The Eritrean naval project had been fostered under the aegis of Lend-Lease. Salvage operations in Massawa were to be directed by military advisors while the actual work was to be performed by contract civilians as a guarantee of U.S. neutrality. With neutrality no longer viable, the nation galvanized its forces to meet the Pacific crisis and left Ellsberg to his own resources. In short, Ellsberg himself represented the total commitment the U.S. Navy was in a position to make to the Middle East Theater. The grandiose Lend-Lease plans were abrogated by Pearl Harbor.

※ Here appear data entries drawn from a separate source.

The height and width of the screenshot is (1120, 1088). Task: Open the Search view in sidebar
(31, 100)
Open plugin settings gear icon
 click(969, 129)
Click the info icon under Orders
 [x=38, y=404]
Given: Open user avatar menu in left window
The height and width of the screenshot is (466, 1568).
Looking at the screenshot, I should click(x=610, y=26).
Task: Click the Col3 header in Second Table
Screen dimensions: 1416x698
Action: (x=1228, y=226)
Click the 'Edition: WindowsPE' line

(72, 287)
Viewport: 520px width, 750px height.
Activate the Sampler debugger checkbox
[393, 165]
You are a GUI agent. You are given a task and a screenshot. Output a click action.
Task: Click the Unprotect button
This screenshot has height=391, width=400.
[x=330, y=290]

For assistance, he was ordered to turn to the Army (who quite naturally had nothing to offer) or to whatever civilians he could hire. His orders were to report to Egypt and to MG Russell Maxwell (who commanded the entire Middle East Project from Cairo), to act as officer-in-charge of Red Sea salvage operations and as the commanding officer of such naval bases as might be established.

Along with the rest of Eritrea, Massawa’s location became of paramount strategic importance, a fact which the Italians had long-since exploited to full measure. As a part of military preparations for invading Ethiopia, the Fascists funneled millions into Massawa, until it «blossomed into a modern harbor. Everywhere sprouted massive stone quays, electric unloading cranes, substantial naval shops, warehouses packed with naval stores, airfields, submarine piers, mine and torpedo depots, coast defense guns and -- most sinister of all -- a magnificent automobile highway leading inland over the mountains toward the Abyssinian frontier.»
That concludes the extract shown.